BEGIN Data to examine

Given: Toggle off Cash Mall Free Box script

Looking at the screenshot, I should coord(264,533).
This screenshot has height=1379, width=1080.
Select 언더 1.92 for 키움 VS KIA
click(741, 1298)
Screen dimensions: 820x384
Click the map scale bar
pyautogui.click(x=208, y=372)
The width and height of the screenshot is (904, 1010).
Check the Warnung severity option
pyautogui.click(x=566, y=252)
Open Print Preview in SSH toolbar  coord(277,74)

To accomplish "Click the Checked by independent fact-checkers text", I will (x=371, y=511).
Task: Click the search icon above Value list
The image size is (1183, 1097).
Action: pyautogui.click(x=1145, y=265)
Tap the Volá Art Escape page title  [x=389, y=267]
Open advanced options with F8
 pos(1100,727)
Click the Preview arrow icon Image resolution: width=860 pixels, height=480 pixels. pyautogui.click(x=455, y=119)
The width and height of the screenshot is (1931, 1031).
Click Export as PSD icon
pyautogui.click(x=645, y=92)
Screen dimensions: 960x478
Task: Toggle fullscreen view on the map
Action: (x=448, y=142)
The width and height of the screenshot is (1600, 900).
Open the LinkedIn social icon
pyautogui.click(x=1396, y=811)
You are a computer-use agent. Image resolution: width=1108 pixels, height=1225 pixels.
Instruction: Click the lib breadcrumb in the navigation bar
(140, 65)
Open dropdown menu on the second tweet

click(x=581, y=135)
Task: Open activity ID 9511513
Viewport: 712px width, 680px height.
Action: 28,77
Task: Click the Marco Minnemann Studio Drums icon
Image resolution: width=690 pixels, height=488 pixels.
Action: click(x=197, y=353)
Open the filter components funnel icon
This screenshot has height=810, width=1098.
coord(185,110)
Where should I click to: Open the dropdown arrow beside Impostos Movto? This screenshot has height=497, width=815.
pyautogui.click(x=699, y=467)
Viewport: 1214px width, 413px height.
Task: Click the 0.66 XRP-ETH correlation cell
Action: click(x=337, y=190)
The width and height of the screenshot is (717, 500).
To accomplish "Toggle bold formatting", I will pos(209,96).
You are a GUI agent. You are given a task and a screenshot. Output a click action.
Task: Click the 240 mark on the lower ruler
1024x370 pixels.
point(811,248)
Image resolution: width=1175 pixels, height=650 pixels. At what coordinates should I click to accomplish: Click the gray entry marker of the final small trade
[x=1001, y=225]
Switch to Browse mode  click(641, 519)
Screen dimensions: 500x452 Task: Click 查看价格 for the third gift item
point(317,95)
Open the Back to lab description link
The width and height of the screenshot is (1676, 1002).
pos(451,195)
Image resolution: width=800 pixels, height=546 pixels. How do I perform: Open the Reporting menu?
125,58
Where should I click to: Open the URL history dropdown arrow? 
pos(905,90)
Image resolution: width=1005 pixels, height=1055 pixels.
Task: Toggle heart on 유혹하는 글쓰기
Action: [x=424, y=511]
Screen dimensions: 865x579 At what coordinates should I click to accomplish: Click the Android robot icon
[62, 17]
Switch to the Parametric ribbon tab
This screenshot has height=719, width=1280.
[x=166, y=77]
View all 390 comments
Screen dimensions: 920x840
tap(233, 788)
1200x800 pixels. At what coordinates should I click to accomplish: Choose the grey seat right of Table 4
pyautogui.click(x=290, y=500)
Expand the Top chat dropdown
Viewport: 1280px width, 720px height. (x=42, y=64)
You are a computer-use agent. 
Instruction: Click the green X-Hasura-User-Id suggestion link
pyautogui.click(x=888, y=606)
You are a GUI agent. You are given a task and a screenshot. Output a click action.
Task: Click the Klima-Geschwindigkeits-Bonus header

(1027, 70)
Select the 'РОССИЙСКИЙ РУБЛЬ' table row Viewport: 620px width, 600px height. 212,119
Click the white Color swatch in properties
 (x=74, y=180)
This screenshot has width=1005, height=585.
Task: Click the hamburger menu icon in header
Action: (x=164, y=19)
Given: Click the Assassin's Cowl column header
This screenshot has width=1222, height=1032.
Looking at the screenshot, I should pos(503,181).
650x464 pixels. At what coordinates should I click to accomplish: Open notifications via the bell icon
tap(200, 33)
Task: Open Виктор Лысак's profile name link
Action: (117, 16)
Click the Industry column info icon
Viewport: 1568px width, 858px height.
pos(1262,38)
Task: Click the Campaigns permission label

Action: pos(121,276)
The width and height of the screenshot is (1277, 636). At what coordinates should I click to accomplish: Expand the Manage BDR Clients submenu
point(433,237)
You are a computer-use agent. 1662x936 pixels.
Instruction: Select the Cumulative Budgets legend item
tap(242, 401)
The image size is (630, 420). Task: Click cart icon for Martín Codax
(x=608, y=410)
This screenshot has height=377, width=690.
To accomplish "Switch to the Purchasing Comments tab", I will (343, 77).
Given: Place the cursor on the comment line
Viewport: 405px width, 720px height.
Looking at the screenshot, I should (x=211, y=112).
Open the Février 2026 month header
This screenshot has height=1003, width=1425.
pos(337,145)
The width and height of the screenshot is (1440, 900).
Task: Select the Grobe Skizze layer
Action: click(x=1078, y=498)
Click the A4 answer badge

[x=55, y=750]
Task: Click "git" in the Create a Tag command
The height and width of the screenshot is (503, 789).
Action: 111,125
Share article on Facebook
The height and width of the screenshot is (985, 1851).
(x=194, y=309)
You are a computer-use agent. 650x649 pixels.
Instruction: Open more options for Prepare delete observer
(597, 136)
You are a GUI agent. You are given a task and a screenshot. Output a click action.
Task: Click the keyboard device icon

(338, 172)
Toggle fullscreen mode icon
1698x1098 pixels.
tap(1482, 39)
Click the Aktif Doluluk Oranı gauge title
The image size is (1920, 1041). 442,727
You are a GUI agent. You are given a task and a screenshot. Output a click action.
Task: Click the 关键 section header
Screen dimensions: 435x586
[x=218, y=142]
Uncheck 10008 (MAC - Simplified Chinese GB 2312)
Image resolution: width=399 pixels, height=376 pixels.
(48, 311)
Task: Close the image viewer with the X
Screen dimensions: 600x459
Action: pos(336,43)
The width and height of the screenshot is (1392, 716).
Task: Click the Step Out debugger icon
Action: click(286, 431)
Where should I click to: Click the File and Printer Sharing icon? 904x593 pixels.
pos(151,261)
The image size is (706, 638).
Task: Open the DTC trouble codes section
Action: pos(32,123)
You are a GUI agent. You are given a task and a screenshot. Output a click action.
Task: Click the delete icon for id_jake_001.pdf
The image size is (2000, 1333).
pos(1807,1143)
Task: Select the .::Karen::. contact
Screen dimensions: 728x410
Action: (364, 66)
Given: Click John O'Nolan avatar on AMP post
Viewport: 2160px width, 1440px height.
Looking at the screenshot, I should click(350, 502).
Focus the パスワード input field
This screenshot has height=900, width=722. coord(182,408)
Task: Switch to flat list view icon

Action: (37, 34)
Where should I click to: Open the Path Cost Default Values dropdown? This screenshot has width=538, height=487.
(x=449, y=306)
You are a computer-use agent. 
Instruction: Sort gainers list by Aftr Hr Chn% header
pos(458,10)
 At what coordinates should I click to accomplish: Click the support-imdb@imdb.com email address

END Data to examine

When you reach the line with "Task: Click the Klima-Geschwindigkeits-Bonus" in the records above, start writing out lines exactly, and stop once the line with "Given: Place the cursor on the comment line" has been written; include nothing else.

Response to this exercise:
Task: Click the Klima-Geschwindigkeits-Bonus header

(1027, 70)
Select the 'РОССИЙСКИЙ РУБЛЬ' table row Viewport: 620px width, 600px height. 212,119
Click the white Color swatch in properties
 (x=74, y=180)
This screenshot has width=1005, height=585.
Task: Click the hamburger menu icon in header
Action: (x=164, y=19)
Given: Click the Assassin's Cowl column header
This screenshot has width=1222, height=1032.
Looking at the screenshot, I should pos(503,181).
650x464 pixels. At what coordinates should I click to accomplish: Open notifications via the bell icon
tap(200, 33)
Task: Open Виктор Лысак's profile name link
Action: (117, 16)
Click the Industry column info icon
Viewport: 1568px width, 858px height.
pos(1262,38)
Task: Click the Campaigns permission label

Action: pos(121,276)
The width and height of the screenshot is (1277, 636). At what coordinates should I click to accomplish: Expand the Manage BDR Clients submenu
point(433,237)
You are a computer-use agent. 1662x936 pixels.
Instruction: Select the Cumulative Budgets legend item
tap(242, 401)
The image size is (630, 420). Task: Click cart icon for Martín Codax
(x=608, y=410)
This screenshot has height=377, width=690.
To accomplish "Switch to the Purchasing Comments tab", I will (343, 77).
Given: Place the cursor on the comment line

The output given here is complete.